O SANGUINOLENTO TERROR ZOOLÓGICO
Na década seguinte, veio a voga do terror zoológico, desencadeada em 1975 por Tubarão, de Steven Spielberg.
Dessa vez, o homem se via confrontado por animais de dimensões comuns (cobras, abelhas, aranhas, cães, polvos, baleias, piranhas), mas que, por conta dos desvarios ecológicos ou de experiências científicas malogradas, voltavam-se contra ele.
São filmes em que se percebe certo complexo de culpa pelos danos causados à natureza e às espécies animais, mas, ao mesmo tempo, aprofunda-se o fosso entre o homem e a vida selvagem.
Ou seja, parecem reforçar o condicionamento dos urbanoides que subsistiam em oposição ao habitat natural, reconfigurando-o ao invés de harmonizar-se com ele.
Além disso, a crueza com que são mostrados os ataques de animais contra seres humanos denuncia uma enorme carga de agressividade reprimida nas plateias, que vibravam ao verem gente sendo estraçalhada.
A morbidez se manteve nos anos 80, com dilacerações explícitas salpicando de sangue os espectadores.
O psiquiatra Thomas Radecki disse certa vez que existiam mais de mil estudos científicos e reportagens sobre a violência desmedida nos filmes, sendo que 75% deles concluíram que havia um sensível aumento de atitudes antissociais e violentas depois de as pessoas assistirem a tais filmes.
A FÚRIA DAS CRIANÇAS MIMADAS
O público-alvo desse terror de base sadomasoquista era o juvenil e adolescente.
Praticamente desde o início da década de 1980, nas salas de exibição a predominância passou a ser dos menores de 18 anos, daí a produção ter sido cada vez mais direcionadas para estas faixas etárias. E, com a disseminação do VHS e do DVD, o terror para jovens virou verdadeira mania.
Tratava-se de um filão em que o sobrenatural tinha como adversários não mais os amadurecidos mestres em ocultismo, mas sim garotos e rapazes; as carnificinas alternavam-se com alívios cômicos; e a trilha sonora era de  heavy metal.
A extrema agressividade implícita nos jovens consumidores dessas fitas advinha do narcisismo exacerbado que as crianças desenvolvem na sociedade de consumo.
Mimadas e paparicadas à exaustão sentem como um crime de lesa-majestade os golpes que a realidade vai desferindo contra suas ilusões de onipotência, daí a agressividade que acumulam e para a qual esses filmes ofereciam projeção e catarse.
Além disso, após o período dourado da juventude vem o ingresso na sociedade extremamente competitiva dos dias atuais, a começar pela guilhotina do vestibular.
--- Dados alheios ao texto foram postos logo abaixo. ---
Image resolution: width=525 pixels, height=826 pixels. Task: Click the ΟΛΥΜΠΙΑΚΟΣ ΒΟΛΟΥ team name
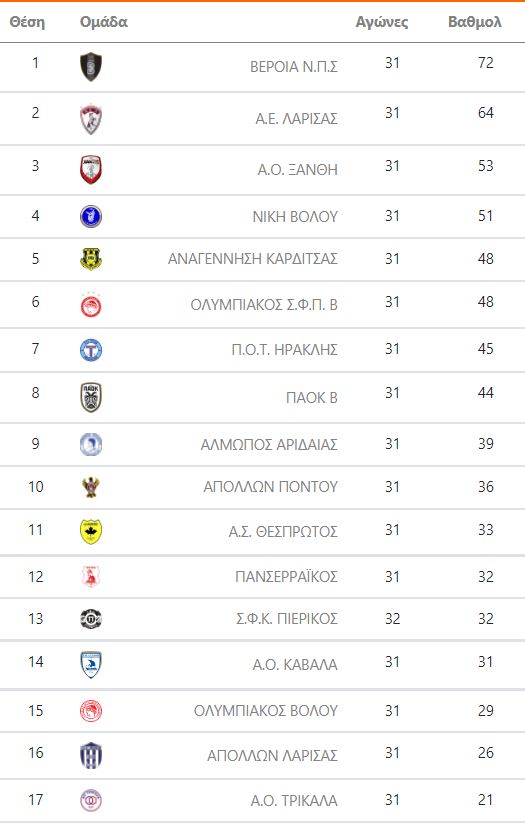pos(266,711)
Os filmes em que jovens derrotam vampiros e monstros são simbolizações dos ritos de passagem, servindo magicamente para revigorar a confiança dos adolescentes quanto a enfrentar com êxito os desafios que marcarão sua transição para o mundo dos adultos.
E a liberação sexual que vinha num crescendo desde a os anos 60 não era isenta de castigos (simbólicos). Grande parte desses filmes, e a série Sexta-feira 13 em especial, insistia em mostrar, ad nauseam, jovens namorados sendo trucidados por entes malignos logo após terem mantido relações sexuais.
O outro personagem emblemático do final do século XX foi Freddy Krueger, um fantasma que assombrava os sonhos da moçada da rua em que ele havia sido linchado, podendo até causar a morte de quem não acordasse depressa. 
O ponto de partida – um embaralhamento dos limites entre sonho e realidade – foi ótimo, mas a série se estendeu até a saturação. Vale pelos dois filmes que o criativo Wes Craven  dirigiu:  A hora do pesadelo (1984) e  O retorno de Freddy Krueger (1994), no qual a entidade, consegue sair da dimensão onírica e interagir com realizadores e atores (estes assumindo dois papéis, o de seus personagens e o deles próprios).